This week’s visit of an incumbent US president to India—for a second time, and as chief guest on India’s Republic Day for the first time ever—is in and of itself significant. Anyone with even a nodding acquaintance of foreign and security policy will know that relations with the US constitute among the more important, if not the most important, bilateral ties for India. The visit of President Obama was important not only for the elevation of these ties but also for efforts relating to stability and security in the Asia-Pacific and Indian Ocean regions, particularly concerning the US-India joint strategic vision document. Its significance was further acknowledged yesterday, when Indian Prime Minister Narendra Modi promoted his ambassador to the United States, who laid the groundwork for the summit meeting, to the role of foreign minister.
As the world’s two largest democracies, India and the US have worked over the last two decades to develop steadily evolving relations. There are nearly 40 dialogue mechanisms in place, demonstrating both the wide canvas and depth of the relationship. In assessing these, it is useful to set aside the hype that usually accompanies summit-level interactions of this kind and seek a clinical perspective.
The US is the world’s largest economy with a gross domestic product (GDP) of 18 trillion USD or more, twice the size of the Chinese economy and nearly 10 times the Indian economy, which has a GDP of less than 2 trillion USD. There are obvious benefits to India maintaining a close relationship with such an economic powerhouse, but this doesn’t mean that things have always gone smoothly.
Less than a year ago, as a chief minister in election mode, Narendra Modi had to be persuaded to receive the US ambassador, who had been sent under instructions from Washington to signal a change of attitude toward the man who was set to be the next prime minister of India (Modi had previously been subject to a visa denial for over a decade).
Both nations will want to rescue the relationship from its lows and inject substance and content to give it traction that will generate momentum. And here, the pointers are positive. Both President Barack Obama and Prime Minister Modi have called for forging deeper ties. Obama has gone a step further: He has said the relationship can be the defining partnership of the 21st century.
During Modi’s visit to Washington in September 2014, the two leaders decided to establish a contact group to rescue the India-US civilian nuclear deal, which Modi described as the cornerstone of a transformed relationship. The deal, which will allow American companies to supply India with the necessary technology for its civilian nuclear program, had been held up for years by concerns about liability for any accident that might occur.
The solution, agreed during Obama’s recent visit, was to create a large insurance pool, which can be accomplished without the need to revisit India’s domestic legislation on nuclear liability. A categorical statement to that effect from Modi was accompanied by an assertion that what had been achieved was consistent with India’s international obligations.
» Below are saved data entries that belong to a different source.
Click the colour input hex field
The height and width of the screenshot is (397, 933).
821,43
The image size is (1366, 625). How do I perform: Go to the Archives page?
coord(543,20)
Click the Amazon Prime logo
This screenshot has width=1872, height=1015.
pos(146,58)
The government will contribute to the insurance pool for the first few years, until the insurance companies are able to maintain it on their own. However, this will be an investment and the government will earn a share of the premium on it. The profits, if any, will go back to the pool, whose size will grow with time, thus assuring easy and prompt payments.
The impact on power plant costs would be minimal. Even in the US, operators pay an average of 1 million USD per year per site, a small fraction of the total cost. There will be no additional burden on the Indian taxpayer and whatever risk exists will be addressed through a risk management scheme.
More work, however, remains to be done. India will need to utilize the remaining two years of Obama’s term to persuade the US to do the heavy lifting required to help India achieve full membership of the Export Control Regimes, the Nuclear Suppliers’ Group, the Missile Technology Control Regime, the Australia Group, and the Wassenaar Arrangement international safeguards.
The decision to renew the decade-old defense cooperation agreement between India and the US is also significant. This was expected and is again a pointer to the direction in which the two countries wish to develop relations. The identification of four pathfinder projects for joint development and production under the Defense Technology and Trade Initiative could develop into a stronger partnership.
A much greater challenge lies in determining how enhanced economic cooperation, investment, and technology from foreign suppliers can contribute to the “Make in India” campaign, which Modi established to help strengthen India’s manufacturing sector. The US and India have a shared interest in boosting manufacturing in an overall global climate of falling demand.
In reflecting on Obama’s visit, it should be remembered that former Indian prime minister Manmohan Singh often lamented that summit-level decisions were not followed up by India’s line ministries. But, with a prime minister heading a government with a comfortable majority in the Lok Sabha (lower house of parliament) and, within two years, possibly also in the Rajya Sabha (upper house), that could be set to change.